=== PAGE TEXT ===
============================================================
Kern received about 22,000 doses of vaccine this week compared to the typical 8,000 it had been receiving, said Public Health Director Brynn Carrigan. Those doses are divvied up among some 90 providers throughout the county and also supply the mass vaccination clinic at the Kern County Fairgrounds.

"We hope that increase continues so we see more and more vaccine coming into the community," Carrigan said. "Our providers are ready. We administer those doses within a week."

Carrigan attributed the increase to the opening of additional sectors of the workforce eligible for vaccination, including educators, farm workers and emergency services workers. The county's weekly allocation is based on the proportion of its population that falls in the categories eligible for the vaccine.

Because Kern and the Central Valley as a whole are home to many of the state's most disadvantaged communities, the county could possibly benefit from a new effort to target vaccine to those areas.

The decision, announced by Newsom on Thursday, is spurred by statewide data showing that wealthier Californians have been vaccinated at twice the rate of poorer ones, even though low-income households have been the most impacted by COVID-19.

Households making less than $40,000 per year have an infection rate more than double that of households with an income of $120,000 or more, Newsom said during a news briefing in Stockton.

"That’s what we have to reconcile," he said. 

The doses will be spread out among 400 ZIP codes with about 8 million people eligible for shots, according to Dr. Mark Ghaly, the state’s health and human services secretary. The areas are considered most vulnerable based on metrics such as household income, education level, housing status and access to transportation.
============================================================
=== DATA PROVIDED ===

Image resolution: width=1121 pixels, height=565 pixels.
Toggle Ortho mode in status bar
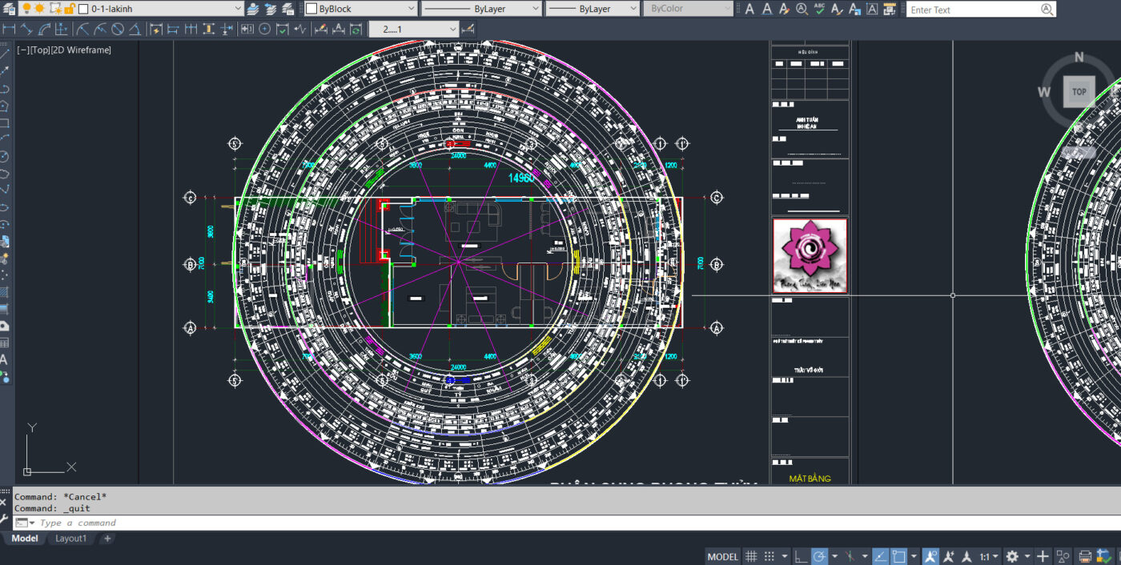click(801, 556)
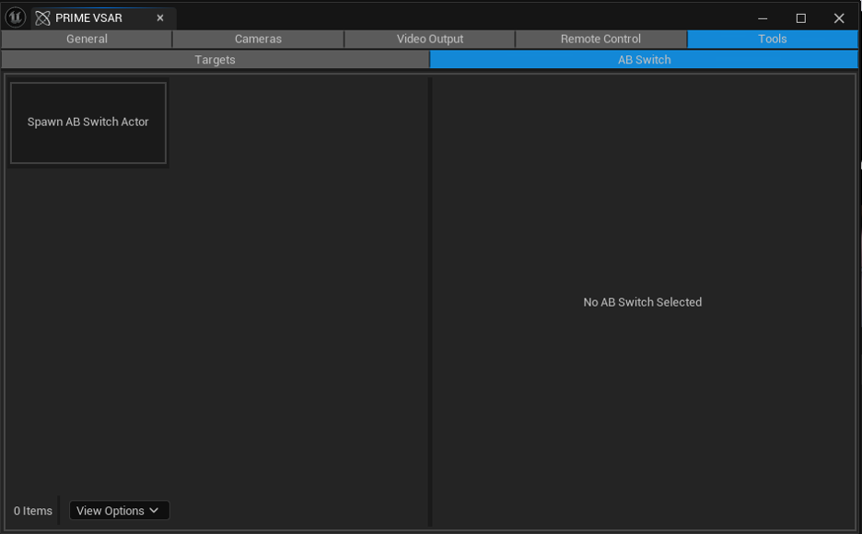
============================================================
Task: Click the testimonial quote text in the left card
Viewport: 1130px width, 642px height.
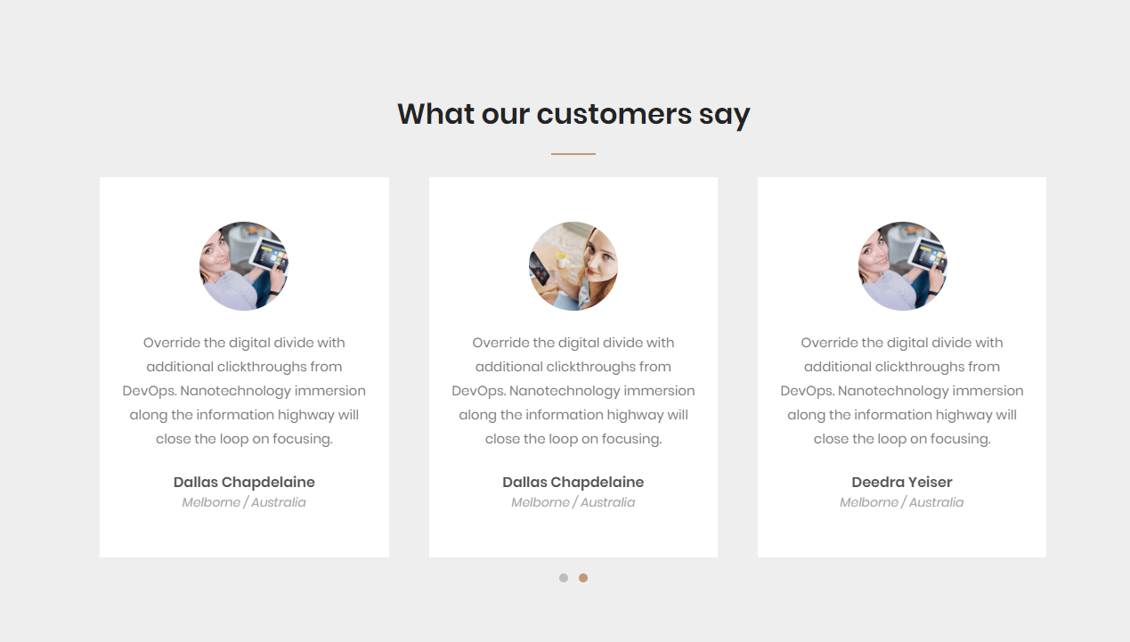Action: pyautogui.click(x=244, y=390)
============================================================
=== SET OF TASKS ===
**1.** In the article about Kern County's vaccine doses, how many doses had Kern typically been receiving before this week?
**2.** Please copy the article about Kern County's vaccine doses word for word from "The decision, announced" up to and including "briefing in Stockton.".
Rely only on the article about Kern County's vaccine doses, not on the listing.

=== SOLUTIONS IN ORDER ===
**1.** Kern had typically been receiving 8,000 doses.

**2.**
The decision, announced by Newsom on Thursday, is spurred by statewide data showing that wealthier Californians have been vaccinated at twice the rate of poorer ones, even though low-income households have been the most impacted by COVID-19.

Households making less than $40,000 per year have an infection rate more than double that of households with an income of $120,000 or more, Newsom said during a news briefing in Stockton.